*Task description*
Every line that includes the word "handle" needs to be copied from the listing.

*Supplied records*
****************************************

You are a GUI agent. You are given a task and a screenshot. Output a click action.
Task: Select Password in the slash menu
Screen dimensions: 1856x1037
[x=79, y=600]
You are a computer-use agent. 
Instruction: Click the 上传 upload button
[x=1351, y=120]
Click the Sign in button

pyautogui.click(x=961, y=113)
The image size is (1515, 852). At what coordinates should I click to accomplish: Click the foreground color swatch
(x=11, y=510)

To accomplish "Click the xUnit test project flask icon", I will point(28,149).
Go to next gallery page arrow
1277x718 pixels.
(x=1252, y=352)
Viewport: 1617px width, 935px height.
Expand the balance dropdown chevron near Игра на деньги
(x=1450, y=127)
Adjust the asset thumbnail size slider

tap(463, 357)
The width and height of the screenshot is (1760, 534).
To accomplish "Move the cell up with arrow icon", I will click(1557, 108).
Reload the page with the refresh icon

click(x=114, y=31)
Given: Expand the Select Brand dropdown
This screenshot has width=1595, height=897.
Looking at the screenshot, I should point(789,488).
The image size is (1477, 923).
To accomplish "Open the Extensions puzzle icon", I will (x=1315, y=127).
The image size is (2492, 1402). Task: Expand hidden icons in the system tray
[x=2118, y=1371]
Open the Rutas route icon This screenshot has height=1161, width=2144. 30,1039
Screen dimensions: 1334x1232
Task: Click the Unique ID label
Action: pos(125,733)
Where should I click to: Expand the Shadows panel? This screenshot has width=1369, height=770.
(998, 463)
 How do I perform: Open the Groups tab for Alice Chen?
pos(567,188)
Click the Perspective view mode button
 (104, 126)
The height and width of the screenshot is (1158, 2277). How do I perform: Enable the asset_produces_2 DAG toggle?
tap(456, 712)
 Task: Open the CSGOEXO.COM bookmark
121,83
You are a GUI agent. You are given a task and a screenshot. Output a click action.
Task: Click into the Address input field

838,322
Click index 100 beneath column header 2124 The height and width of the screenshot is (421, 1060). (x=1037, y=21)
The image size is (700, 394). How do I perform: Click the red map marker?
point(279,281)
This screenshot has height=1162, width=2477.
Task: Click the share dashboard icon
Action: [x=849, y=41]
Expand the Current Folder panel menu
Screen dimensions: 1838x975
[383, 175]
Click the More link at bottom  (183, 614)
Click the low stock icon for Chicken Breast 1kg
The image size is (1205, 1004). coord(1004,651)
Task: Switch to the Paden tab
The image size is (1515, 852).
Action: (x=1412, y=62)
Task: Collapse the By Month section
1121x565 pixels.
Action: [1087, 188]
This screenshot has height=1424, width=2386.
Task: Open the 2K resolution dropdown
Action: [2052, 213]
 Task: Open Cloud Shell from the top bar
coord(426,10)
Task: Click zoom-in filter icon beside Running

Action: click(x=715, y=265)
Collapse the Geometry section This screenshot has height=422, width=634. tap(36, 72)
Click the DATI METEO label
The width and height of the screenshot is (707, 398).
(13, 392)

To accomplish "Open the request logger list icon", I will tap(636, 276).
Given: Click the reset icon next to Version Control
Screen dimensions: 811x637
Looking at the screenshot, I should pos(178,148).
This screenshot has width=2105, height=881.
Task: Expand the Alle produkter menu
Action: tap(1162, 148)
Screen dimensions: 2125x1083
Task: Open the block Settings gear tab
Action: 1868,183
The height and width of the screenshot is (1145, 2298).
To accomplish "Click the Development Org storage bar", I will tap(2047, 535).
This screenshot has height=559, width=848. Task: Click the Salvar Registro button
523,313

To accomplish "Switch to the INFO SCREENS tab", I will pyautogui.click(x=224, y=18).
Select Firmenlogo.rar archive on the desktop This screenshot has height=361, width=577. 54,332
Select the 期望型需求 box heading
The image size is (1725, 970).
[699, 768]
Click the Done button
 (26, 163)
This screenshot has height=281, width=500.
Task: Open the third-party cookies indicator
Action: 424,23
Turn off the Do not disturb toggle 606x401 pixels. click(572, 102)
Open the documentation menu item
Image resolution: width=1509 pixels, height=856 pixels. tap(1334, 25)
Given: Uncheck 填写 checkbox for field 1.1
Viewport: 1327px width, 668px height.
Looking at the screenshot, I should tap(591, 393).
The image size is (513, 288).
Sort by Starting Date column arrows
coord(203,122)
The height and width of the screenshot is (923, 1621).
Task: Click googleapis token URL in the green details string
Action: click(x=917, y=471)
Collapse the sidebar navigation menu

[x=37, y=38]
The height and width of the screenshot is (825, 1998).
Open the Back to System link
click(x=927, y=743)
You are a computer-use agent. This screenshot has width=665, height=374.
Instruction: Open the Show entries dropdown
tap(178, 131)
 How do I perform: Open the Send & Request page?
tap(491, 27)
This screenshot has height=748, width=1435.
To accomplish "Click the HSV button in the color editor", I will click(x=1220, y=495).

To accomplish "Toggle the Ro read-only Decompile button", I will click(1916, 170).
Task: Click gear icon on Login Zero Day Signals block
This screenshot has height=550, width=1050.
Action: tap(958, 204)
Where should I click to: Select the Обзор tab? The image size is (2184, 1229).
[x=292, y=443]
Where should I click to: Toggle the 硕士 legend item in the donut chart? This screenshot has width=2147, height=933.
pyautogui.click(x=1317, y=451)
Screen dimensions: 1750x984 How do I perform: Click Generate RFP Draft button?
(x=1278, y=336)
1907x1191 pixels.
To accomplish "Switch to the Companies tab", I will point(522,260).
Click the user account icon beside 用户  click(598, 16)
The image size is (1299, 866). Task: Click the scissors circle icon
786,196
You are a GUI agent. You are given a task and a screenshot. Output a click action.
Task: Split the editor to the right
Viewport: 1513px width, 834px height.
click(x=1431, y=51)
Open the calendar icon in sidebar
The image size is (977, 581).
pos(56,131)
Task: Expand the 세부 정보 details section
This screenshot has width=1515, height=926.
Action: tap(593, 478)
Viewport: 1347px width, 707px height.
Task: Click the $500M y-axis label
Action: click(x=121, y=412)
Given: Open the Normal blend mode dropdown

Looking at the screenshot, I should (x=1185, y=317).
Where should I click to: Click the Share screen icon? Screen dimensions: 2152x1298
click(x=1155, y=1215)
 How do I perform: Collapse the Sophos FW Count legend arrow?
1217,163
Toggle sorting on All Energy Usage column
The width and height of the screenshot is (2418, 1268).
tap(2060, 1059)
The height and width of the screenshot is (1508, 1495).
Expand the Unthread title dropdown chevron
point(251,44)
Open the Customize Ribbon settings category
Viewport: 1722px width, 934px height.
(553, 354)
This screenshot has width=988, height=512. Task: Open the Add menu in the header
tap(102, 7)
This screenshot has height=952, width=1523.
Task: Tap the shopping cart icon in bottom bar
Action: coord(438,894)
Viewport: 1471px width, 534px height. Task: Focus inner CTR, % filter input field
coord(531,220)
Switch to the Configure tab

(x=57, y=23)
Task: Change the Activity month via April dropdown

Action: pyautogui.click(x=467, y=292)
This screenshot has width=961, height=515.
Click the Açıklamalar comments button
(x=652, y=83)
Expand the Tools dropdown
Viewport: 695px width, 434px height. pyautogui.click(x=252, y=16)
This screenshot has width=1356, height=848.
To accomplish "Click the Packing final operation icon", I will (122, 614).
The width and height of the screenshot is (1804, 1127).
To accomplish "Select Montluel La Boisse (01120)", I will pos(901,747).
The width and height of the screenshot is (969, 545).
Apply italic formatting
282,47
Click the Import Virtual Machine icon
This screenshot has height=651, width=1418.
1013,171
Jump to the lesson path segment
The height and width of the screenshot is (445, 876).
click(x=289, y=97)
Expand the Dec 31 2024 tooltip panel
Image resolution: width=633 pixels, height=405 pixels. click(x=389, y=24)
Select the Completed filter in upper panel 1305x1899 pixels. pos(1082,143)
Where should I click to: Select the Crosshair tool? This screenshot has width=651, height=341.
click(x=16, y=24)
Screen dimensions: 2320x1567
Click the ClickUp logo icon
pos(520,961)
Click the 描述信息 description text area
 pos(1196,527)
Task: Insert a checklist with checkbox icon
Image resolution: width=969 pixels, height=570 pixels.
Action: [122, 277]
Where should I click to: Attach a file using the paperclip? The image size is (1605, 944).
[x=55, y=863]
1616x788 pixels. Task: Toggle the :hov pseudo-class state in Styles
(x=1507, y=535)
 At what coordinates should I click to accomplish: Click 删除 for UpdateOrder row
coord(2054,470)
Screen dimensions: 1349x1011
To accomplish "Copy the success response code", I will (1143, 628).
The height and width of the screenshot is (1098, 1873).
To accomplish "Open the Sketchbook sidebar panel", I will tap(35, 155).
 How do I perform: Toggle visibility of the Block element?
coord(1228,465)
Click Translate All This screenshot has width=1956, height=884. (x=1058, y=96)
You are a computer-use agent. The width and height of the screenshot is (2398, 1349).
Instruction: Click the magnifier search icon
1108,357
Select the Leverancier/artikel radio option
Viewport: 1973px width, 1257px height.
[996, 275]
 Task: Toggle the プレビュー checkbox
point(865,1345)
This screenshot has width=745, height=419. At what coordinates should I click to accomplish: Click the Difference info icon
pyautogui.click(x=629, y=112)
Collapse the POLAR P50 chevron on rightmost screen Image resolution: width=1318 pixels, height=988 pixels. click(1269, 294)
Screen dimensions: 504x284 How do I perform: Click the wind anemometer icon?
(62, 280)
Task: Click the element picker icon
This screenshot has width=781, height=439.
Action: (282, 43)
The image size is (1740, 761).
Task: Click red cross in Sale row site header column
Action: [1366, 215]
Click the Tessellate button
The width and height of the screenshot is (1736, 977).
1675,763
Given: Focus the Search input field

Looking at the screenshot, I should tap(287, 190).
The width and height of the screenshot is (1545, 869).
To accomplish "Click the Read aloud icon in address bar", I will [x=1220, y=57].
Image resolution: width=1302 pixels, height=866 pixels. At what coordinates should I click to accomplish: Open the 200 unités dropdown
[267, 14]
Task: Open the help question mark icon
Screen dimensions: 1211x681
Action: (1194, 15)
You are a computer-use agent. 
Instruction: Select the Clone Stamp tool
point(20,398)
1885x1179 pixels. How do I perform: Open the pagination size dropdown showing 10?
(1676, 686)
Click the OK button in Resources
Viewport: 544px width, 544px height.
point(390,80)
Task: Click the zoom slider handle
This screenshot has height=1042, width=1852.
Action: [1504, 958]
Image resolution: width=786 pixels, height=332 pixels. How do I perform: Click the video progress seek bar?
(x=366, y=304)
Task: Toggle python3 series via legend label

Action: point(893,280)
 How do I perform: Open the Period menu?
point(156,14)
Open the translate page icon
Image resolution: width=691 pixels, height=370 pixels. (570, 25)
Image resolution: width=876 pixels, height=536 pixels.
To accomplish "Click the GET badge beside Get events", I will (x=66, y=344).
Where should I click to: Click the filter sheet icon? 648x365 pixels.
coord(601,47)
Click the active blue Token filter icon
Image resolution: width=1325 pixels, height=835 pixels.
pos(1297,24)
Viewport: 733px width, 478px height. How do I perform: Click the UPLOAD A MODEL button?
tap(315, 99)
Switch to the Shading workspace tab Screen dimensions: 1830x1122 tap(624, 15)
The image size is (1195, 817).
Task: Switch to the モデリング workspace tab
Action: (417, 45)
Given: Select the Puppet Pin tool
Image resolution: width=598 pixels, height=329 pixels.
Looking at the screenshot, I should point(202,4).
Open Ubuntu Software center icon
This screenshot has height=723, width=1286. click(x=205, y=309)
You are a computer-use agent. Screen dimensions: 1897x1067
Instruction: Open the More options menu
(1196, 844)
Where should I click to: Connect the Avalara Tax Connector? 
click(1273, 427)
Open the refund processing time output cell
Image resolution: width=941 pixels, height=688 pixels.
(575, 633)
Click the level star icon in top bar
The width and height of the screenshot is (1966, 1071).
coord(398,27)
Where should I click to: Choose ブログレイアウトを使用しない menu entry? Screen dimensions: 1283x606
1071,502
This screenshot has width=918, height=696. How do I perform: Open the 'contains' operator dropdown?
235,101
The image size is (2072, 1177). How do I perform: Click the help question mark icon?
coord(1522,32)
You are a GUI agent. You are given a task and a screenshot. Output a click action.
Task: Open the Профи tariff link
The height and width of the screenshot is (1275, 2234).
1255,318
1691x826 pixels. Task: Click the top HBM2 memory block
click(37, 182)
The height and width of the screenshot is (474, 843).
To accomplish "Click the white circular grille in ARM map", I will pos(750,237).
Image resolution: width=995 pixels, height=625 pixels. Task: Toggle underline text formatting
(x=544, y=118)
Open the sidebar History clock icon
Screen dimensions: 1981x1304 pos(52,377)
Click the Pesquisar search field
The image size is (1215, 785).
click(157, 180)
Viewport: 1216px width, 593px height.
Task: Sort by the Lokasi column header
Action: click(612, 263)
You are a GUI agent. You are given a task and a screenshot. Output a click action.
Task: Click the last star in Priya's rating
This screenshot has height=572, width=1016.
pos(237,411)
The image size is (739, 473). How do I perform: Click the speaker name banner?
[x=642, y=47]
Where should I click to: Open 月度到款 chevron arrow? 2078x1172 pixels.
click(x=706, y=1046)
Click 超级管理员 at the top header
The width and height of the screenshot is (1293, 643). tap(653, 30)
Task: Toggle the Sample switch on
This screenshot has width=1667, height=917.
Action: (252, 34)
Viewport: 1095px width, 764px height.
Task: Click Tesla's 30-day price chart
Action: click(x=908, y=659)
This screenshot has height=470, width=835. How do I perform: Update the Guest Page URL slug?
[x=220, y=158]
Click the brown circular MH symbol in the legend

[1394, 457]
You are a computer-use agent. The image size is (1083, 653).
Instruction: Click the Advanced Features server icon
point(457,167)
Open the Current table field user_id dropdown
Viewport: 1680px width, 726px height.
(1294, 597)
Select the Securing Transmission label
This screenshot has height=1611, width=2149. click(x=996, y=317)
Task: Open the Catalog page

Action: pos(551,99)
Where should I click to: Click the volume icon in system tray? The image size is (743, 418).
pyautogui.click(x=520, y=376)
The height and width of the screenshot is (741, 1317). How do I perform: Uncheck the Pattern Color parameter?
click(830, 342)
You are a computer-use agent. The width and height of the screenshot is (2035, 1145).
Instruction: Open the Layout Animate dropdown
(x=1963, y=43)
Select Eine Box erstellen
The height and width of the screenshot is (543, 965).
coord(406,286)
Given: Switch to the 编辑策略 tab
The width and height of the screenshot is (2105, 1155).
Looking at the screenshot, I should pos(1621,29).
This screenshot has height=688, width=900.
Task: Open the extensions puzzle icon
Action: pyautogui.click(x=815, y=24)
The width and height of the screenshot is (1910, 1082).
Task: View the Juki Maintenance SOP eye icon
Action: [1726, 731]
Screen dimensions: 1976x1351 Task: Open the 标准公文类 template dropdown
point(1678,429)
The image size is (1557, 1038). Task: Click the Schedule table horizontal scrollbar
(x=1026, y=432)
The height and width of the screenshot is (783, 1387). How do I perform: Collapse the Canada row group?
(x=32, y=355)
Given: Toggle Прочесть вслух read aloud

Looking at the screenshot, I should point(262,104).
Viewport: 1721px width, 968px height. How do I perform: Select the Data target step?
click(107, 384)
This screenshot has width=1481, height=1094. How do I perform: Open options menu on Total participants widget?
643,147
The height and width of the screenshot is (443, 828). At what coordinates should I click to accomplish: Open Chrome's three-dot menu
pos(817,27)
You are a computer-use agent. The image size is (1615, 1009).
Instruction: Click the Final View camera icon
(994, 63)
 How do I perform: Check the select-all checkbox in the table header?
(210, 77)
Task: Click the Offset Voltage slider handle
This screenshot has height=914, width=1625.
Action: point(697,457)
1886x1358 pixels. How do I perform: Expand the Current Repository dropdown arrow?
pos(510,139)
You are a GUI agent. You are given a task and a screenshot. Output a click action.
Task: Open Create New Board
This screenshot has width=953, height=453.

****************************************

*Result*
Task: Click the zoom slider handle
Task: Click the Offset Voltage slider handle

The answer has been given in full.